Operation Checkmate: Global Coordination Against Cybercrime
The takedown, dubbed “Operation Checkmate,” involved law enforcement agencies from eight countries working together under a Europol Joint Cyber Action Task Force initiative. The international coalition included:
- United States: HSI, FBI, Secret Service, IRS Criminal Investigation
- United Kingdom: National Crime Agency and Northwest Regional Organized Crime Unit
- Germany: Landeskriminalamt Niedersachsen
- Ireland: Garda National Cyber Crime Bureau
- France: Office Anti-Cybercriminalité
- Canada: Royal Canadian Mounted Police and Delta Police Department
- Ukraine: Cyberpolice Department
- Lithuania: Criminal Police Bureau
Massive Criminal Enterprise Disrupted
BlackSuit, which emerged as the successor to the notorious Royal ransomware group, had been wreaking havoc across critical infrastructure since 2022. The criminal operation’s scope was staggering:
- Over 450 known victims in the United States alone
- $370 million in total ransom payments collected (based on current cryptocurrency valuations)
- Targeted sectors included healthcare, education, public safety, energy, and government
The groups employed double-extortion tactics, encrypting victims’ systems while simultaneously threatening to leak stolen data to coerce payment. This approach proved particularly devastating for critical infrastructure sectors where operational disruption could have life-threatening consequences.

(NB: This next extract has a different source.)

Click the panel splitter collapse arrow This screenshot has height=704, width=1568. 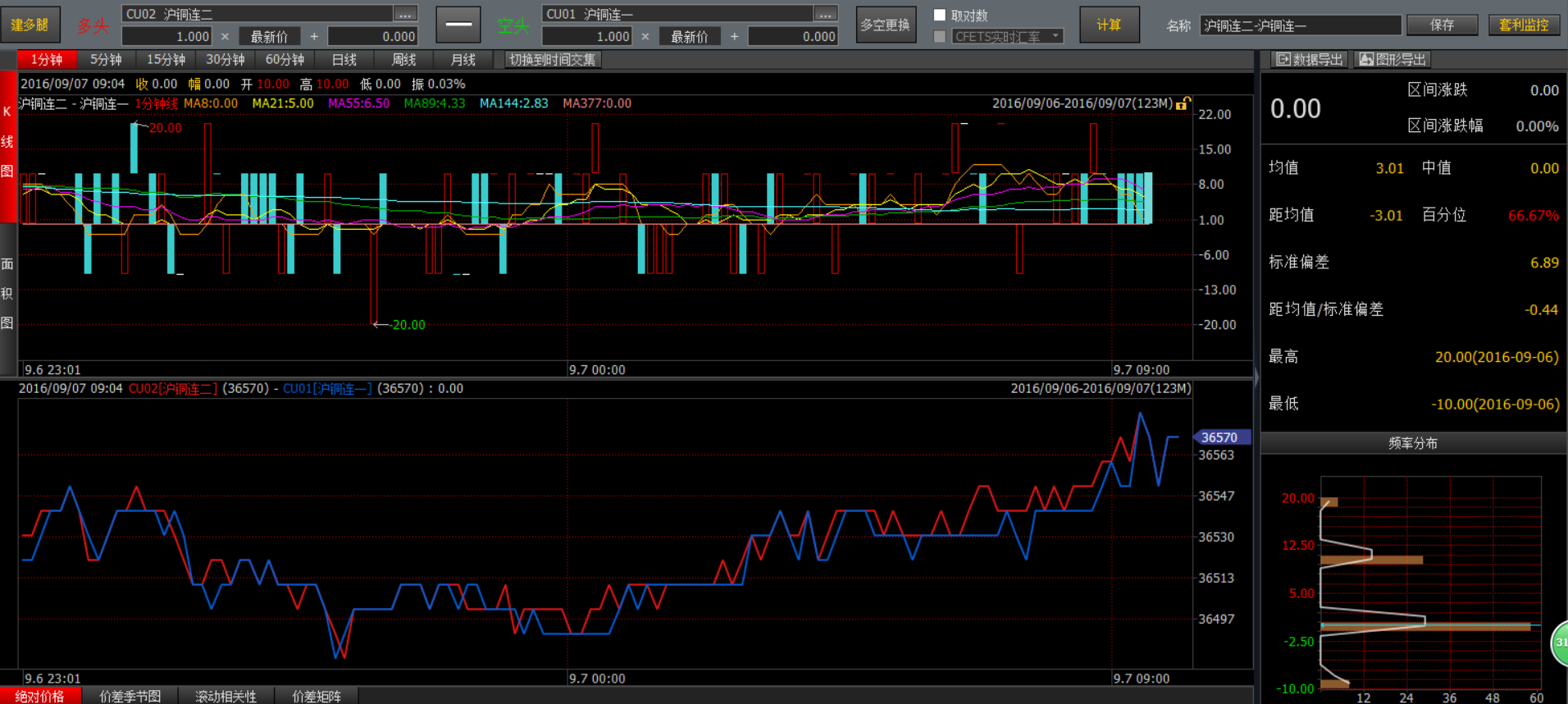click(x=1256, y=377)
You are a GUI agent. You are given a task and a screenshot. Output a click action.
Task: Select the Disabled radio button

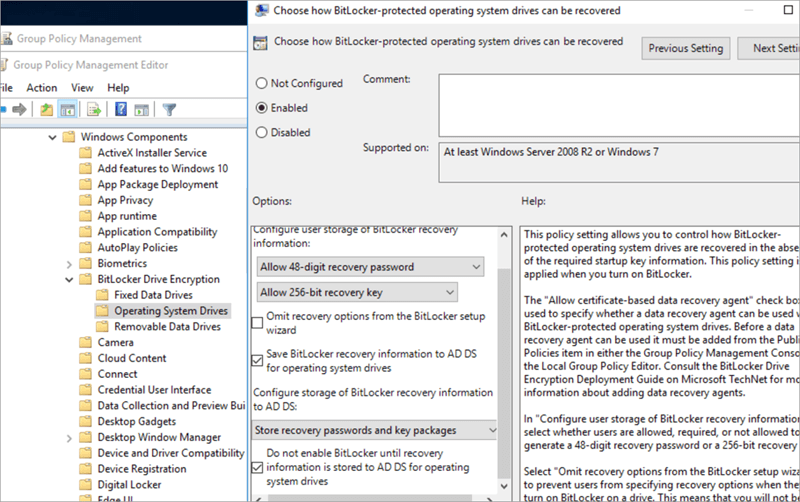pos(263,131)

Seizures and Financial Impact
The July 24, 2024 operation resulted in significant seizures:
- Four servers and nine domains dismantled
- Approximately $1 million in laundered proceeds seized on July 24
- Additional $1,091,453 in virtual currency seized around June 21, 2024
“Disrupting ransomware infrastructure is not only about taking down servers — it’s about dismantling the entire ecosystem that enables cybercriminals to operate with impunity,” said HSI Cyber Crimes Center Deputy Assistant Director Michael Prado.
High-Profile Attacks and Rebranding
The criminal enterprise gained notoriety through several high-profile attacks, including the devastating 2023 attack that shut down the city of Dallas, which damaged emergency services, courts, and government operations. The group had demanded more than $500 million in ransoms, with some individual demands reaching as high as $60 million.
After drawing significant law enforcement attention, Royal rebranded as BlackSuit, but continued its aggressive targeting of critical infrastructure, including attacks on U.S. grade schools, colleges, prominent companies, and local governments.
Ongoing Prosecution and Future Challenges
The case is being prosecuted by the U.S. Attorney’s Office for the Eastern District of Virginia, which continues collaborating with international partners to pursue legal accountability. However, cybersecurity experts warn that no arrests have been made, and the operators behind BlackSuit retain the skills and funding to potentially restart operations under a new banner. Indeed, former BlackSuit members have already emerged under a new ransomware group called “Chaos” as early as February.